Venezuela: Al Qaeda scrambles chavismo's ideological circuits
By Francisco Toro
16.02.07 | Quico says: This Al Qaeda threat thing has thrown the Chávez government completely for a loop. This one was definitely not in their play-book, they seem to have no idea how to react. In the last 24 hours, we've seen four different, mutually incompatible official reactions, three of them totally loony. It's all great fun to watch.
Over at the National Assembly, Foreign Affairs Committee Chair Saúl Ortega is playing it safe: the whole thing, he says, is - wait for it - a giant gringo conspiracy. A psy-ops job designed to prepare the ground for upcoming CIA covert operations to destroy Venezuelan (and Mexican, and Canadian) oil installations. Because, as we know, nothing threatens US interestsdd quite so much as foreigners selling them oil...
Sounding slightly less deranged - but every bit as stupid - Navy Rear Admiral Luis Cabrera was genuinely confused that such a thing could happen. On state TV he came within a whisker of declaring Al Qaeda an ally, saying he thought it "sounds illogical" for Al Qaeda to threaten a country that's just as committed as they are to ending US hegemony merely because "we use different methods." To relieve this heavy burden of cognitive dissonance, he couldn't help but refloat the old 911-was-an-inside-job cannard. Classy stuff! (Note to Al Qaeda: if you attack by sea, this is the caliber of opposition you'll be facing.)
Moving on, Interior Minister Pedro Carreño preferred to play it cool. As far as he can see, Venezuela already has all the state security it needs - who's afraid of Al Qaeda? No need to change anything as far as he can see...obviously, those guys are no match for Disip.

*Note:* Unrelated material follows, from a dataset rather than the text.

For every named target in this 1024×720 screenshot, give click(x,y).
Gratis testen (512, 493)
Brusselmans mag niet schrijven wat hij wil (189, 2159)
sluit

Only Defense Minister Raúl Baduel had a relatively reasonable reaction, saying Venezuela would step up security around its oil instalations. On the upside, his shtick wasn't as batty as his colleagues'. On the downside, his reaction implicitly accepts that the threat is real...with all the implications such an acknowledgment carries. "Yes," Baduel implicitly admits, "the real enemies of the United States could well target us, just as they target all countries that help prop up American power." Undoubtedly, a true thing to say - undoubtedly, a dangerous thing to think.